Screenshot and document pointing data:
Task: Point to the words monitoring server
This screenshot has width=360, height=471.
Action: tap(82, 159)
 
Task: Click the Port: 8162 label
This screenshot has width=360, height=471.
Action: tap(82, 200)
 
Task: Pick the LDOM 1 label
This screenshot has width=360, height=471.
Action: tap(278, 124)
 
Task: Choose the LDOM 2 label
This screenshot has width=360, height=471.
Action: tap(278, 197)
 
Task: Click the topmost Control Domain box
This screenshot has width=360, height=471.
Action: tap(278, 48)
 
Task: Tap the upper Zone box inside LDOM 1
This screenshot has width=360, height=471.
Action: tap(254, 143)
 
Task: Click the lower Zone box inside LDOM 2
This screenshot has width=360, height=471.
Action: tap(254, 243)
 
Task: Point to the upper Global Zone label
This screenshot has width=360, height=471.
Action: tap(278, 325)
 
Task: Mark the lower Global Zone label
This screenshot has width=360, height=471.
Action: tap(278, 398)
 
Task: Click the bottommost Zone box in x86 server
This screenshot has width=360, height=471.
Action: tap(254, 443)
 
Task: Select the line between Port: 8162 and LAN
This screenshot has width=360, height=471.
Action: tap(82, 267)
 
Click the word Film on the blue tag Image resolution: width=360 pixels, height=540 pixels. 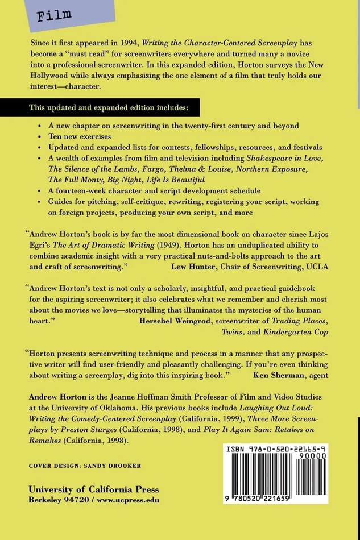pyautogui.click(x=54, y=15)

WHAT IS ASKED |
Recast the listing above, from its first line through the line containing "Action: tap(278, 124)", as a JSON array of strings with one string per line and blank lines omitted.

FINAL RESULT |
[
  "Task: Point to the words monitoring server",
  "This screenshot has width=360, height=471.",
  "Action: tap(82, 159)",
  "Task: Click the Port: 8162 label",
  "This screenshot has width=360, height=471.",
  "Action: tap(82, 200)",
  "Task: Pick the LDOM 1 label",
  "This screenshot has width=360, height=471.",
  "Action: tap(278, 124)"
]